_Work instructions_. Please print, exactly, only the lines in the entries below from the line that has "The width and height of the screenshot is (1456, 825)." through the line that has "You are a computer-use". Pictures don't go in.

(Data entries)
• • •
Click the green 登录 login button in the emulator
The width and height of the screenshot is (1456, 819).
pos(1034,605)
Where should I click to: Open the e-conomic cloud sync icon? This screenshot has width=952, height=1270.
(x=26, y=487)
• • •
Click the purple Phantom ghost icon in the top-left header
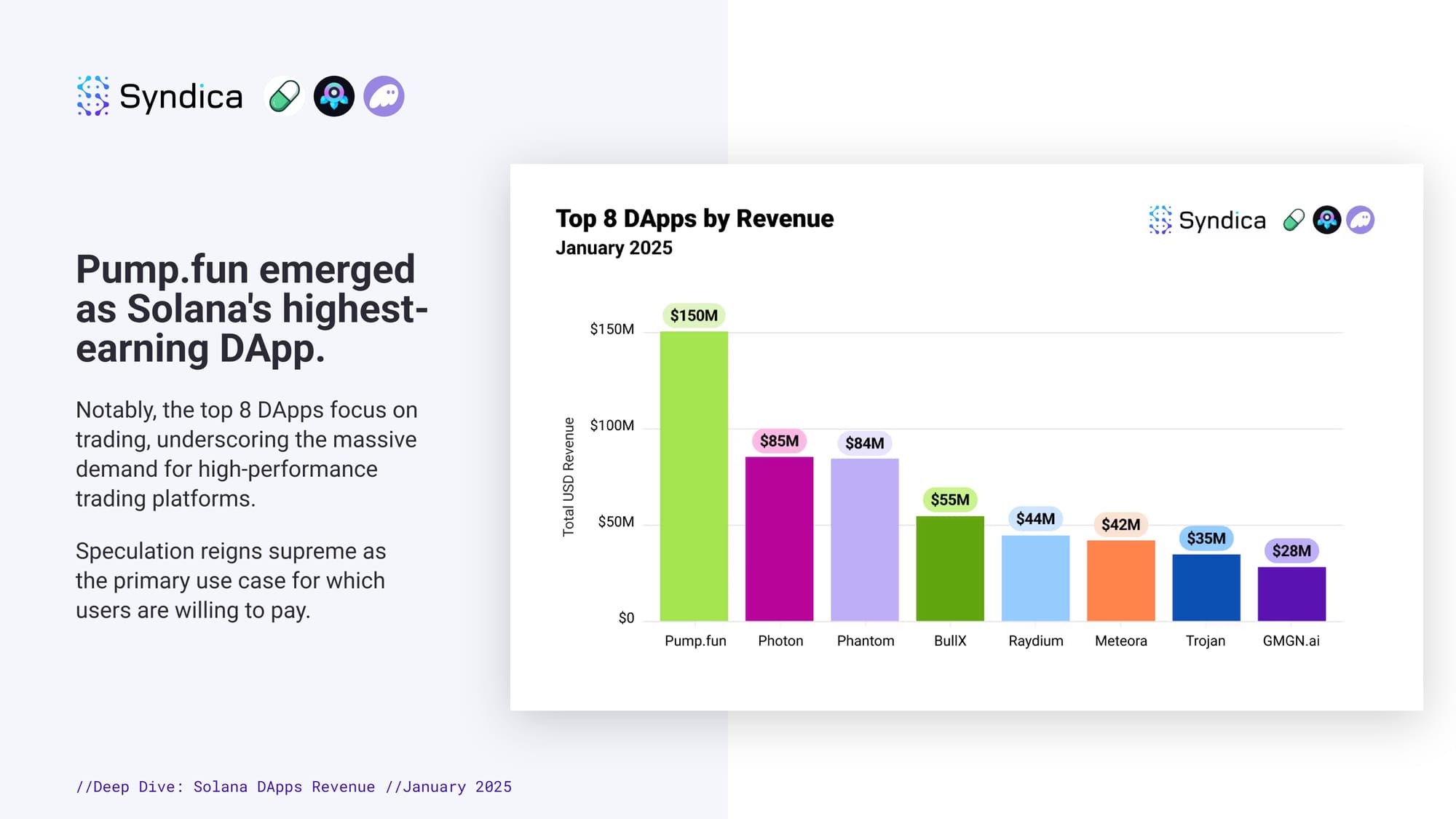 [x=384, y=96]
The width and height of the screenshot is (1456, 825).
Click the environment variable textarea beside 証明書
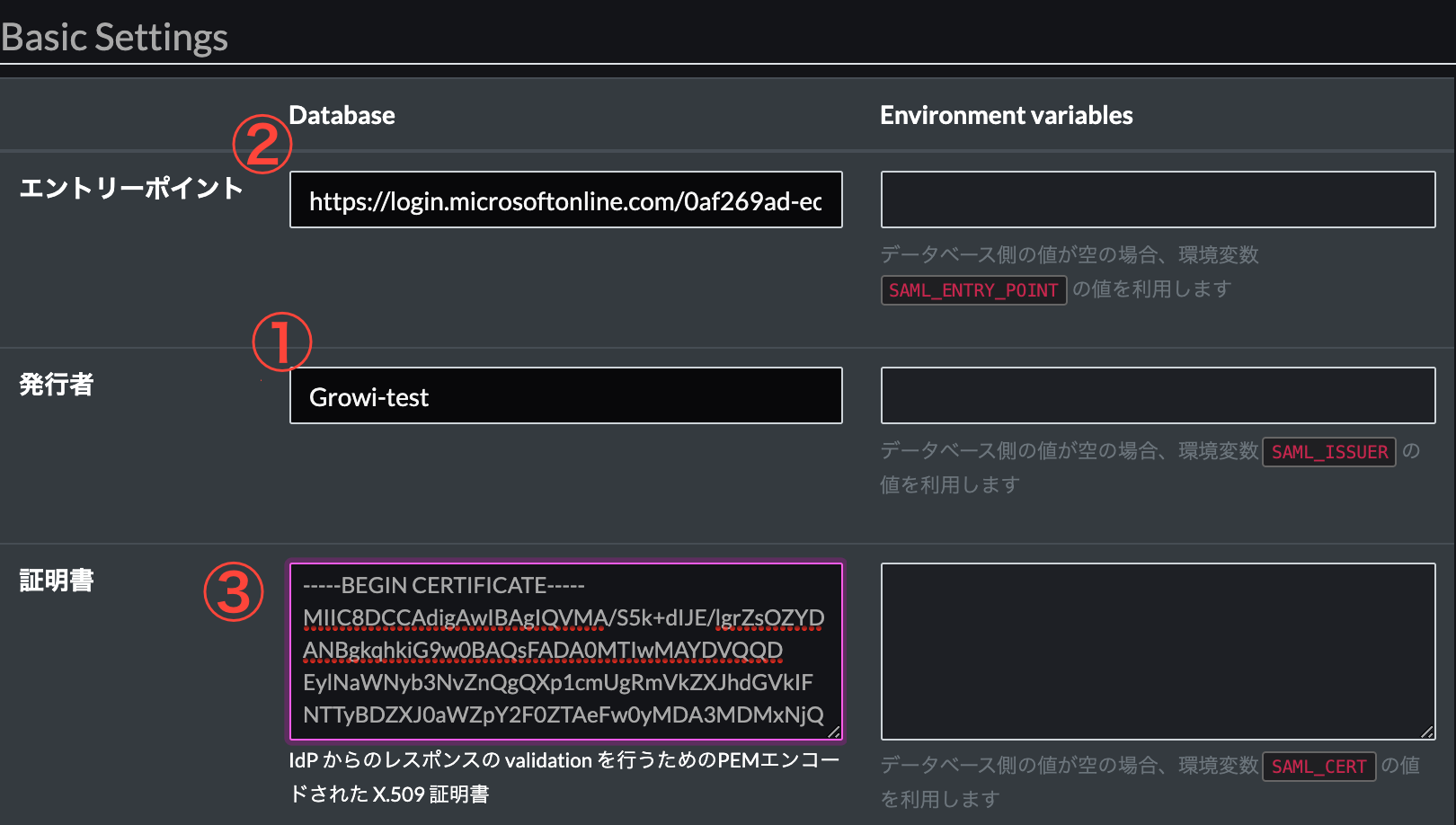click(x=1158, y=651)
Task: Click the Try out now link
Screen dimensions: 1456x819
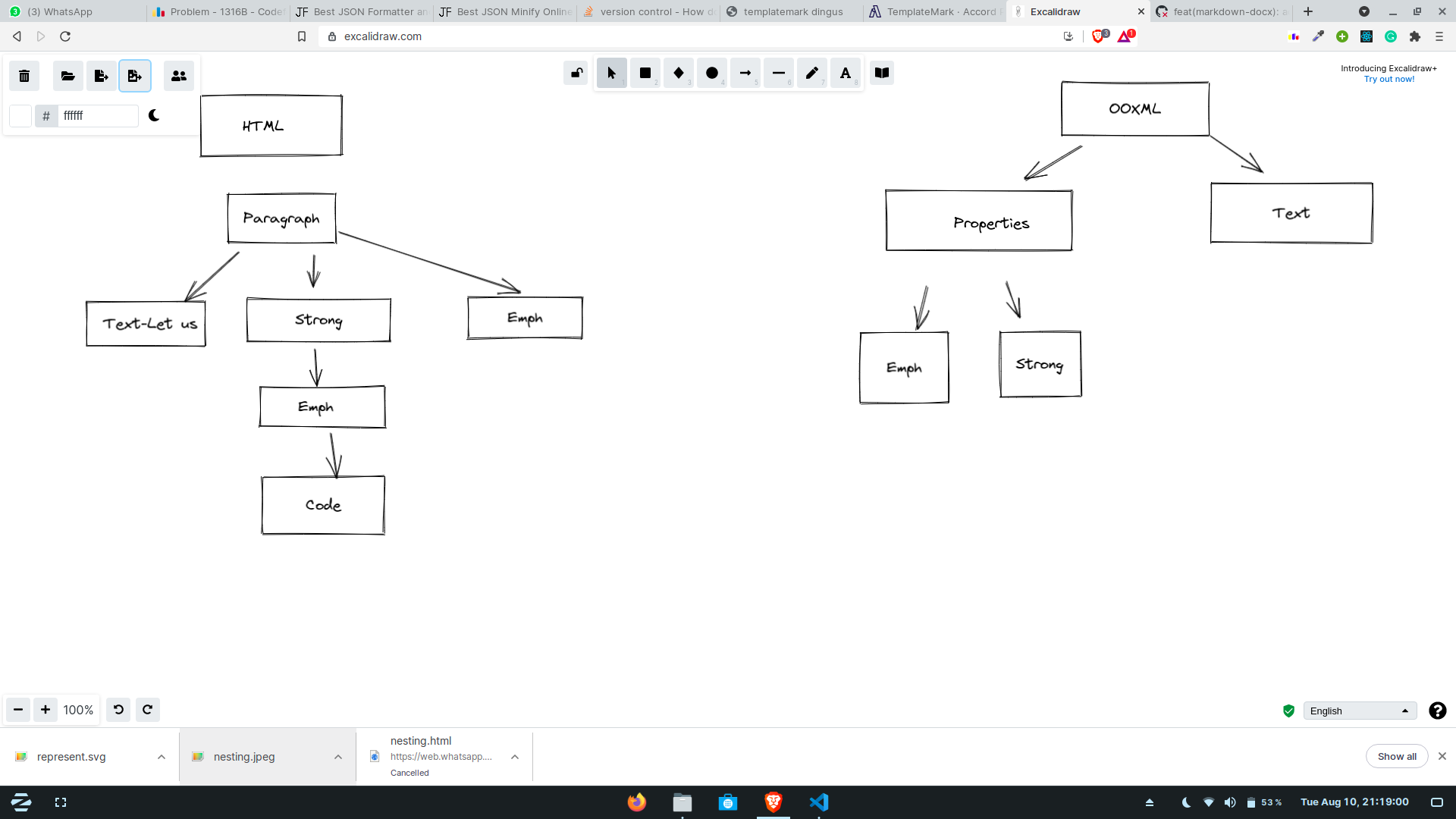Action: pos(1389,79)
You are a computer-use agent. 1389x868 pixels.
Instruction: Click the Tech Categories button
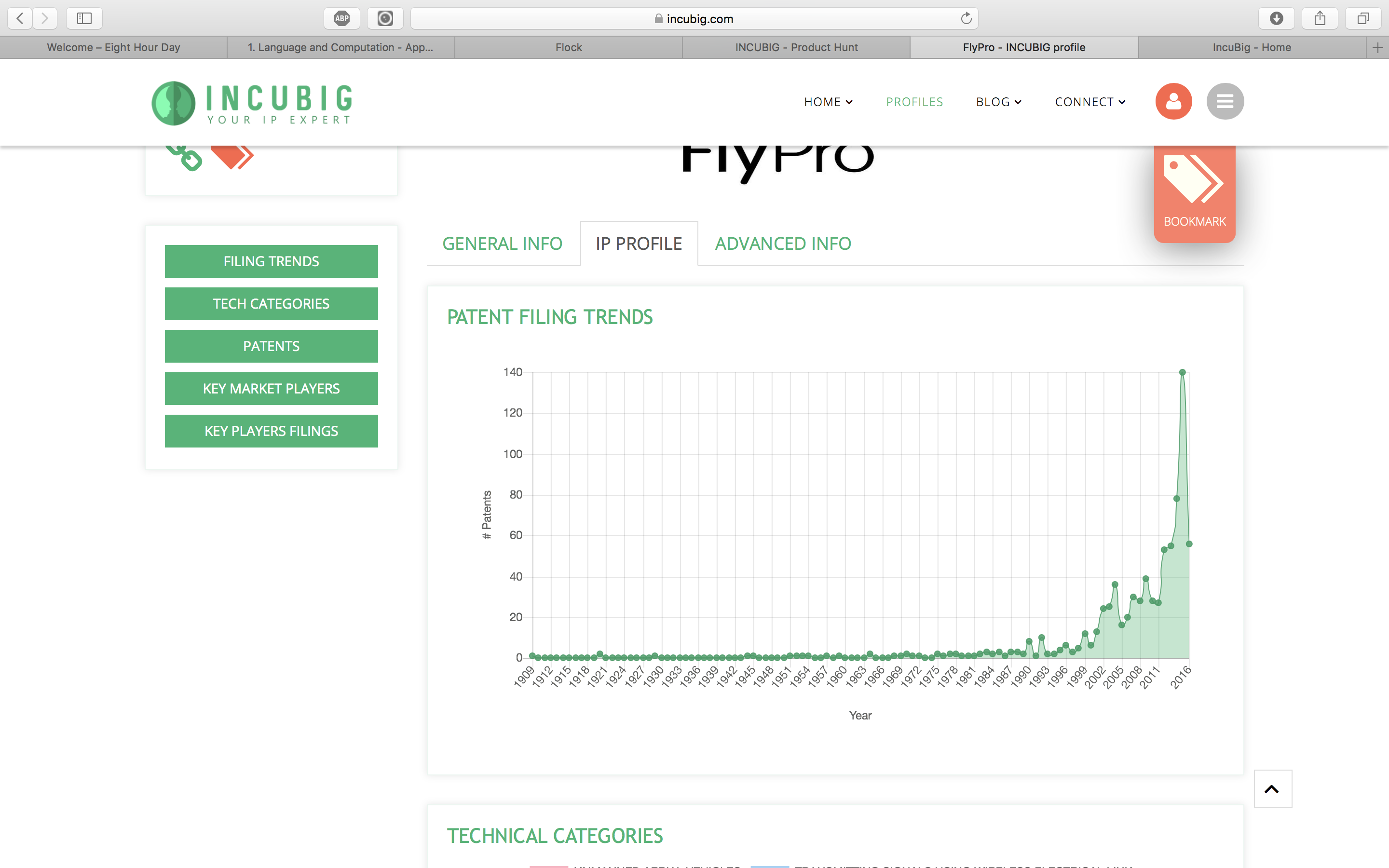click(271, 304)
• • •
_Solution for this problem_.
The width and height of the screenshot is (1456, 825).
Click the environment variable textarea beside 証明書
click(x=1158, y=651)
Task: Click the Try out now link
Screen dimensions: 1456x819
Action: pos(1389,79)
You are a computer-use agent. 1389x868 pixels.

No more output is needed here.